Undoubtedly, trustees may fill vacancies in the board, provided that those remaining still constitute a quorum. The
phrase "may be filled" in Section 29 shows that the filling of vacancies in the board by the remaining directors or
trustees constituting a quorum is merely permissive, not mandatory. Corporations, therefore, may choose how
vacancies in their respective boards may be filled up -- either by the remaining directors constituting a quorum, or
by the stockholders or members in a regular or special meeting called for the purpose.
The By-Laws of GCHS prescribed the specific mode of filling up existing vacancies in its board of directors; that
is, by a majority vote of the remaining members of the board.
While a majority of the remaining corporate members were present, however, the "election" of the four trustees
cannot be legally upheld for the obvious reason that it was held in an annual meeting of the members, not of the
board of trustees. We are not unmindful of the fact that the members of GCHS themselves also constitute the
trustees, but we cannot ignore the GCHS bylaw provision, which specifically prescribes that vacancies in the board
must be filled up by the remaining trustees. In other words, these remaining member-trustees must sit as a board in
order to validly elect the new ones.
Indeed, there is a well-defined distinction between a corporate act to be done by the board and that by the
constituent members of the corporation. The board of trustees must act, not individually or separately, but as a body
in a lawful meeting. On the other hand, in their annual meeting, the members may be represented by their
respective proxies, as in the contested annual members meeting of GCHS.

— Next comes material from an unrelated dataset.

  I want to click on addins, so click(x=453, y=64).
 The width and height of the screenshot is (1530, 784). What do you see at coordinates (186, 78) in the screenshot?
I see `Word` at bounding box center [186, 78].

WHEREFORE, the Petition is partly GRANTED.The assailed Resolutions of the Court of Appeals are hereby
REVERSED AND SET ASIDE. The remaining members of the board of trustees of Grace Christian High School
(GCHS) may convene and fill up the vacancies in the board, in accordance with this Decision. No pronouncement
as to costs in this instance.
SO ORDERED.
Ynares-Santiago, Austria-Martinez, Callejo, Sr. and Chico-Nazario, JJ., concur.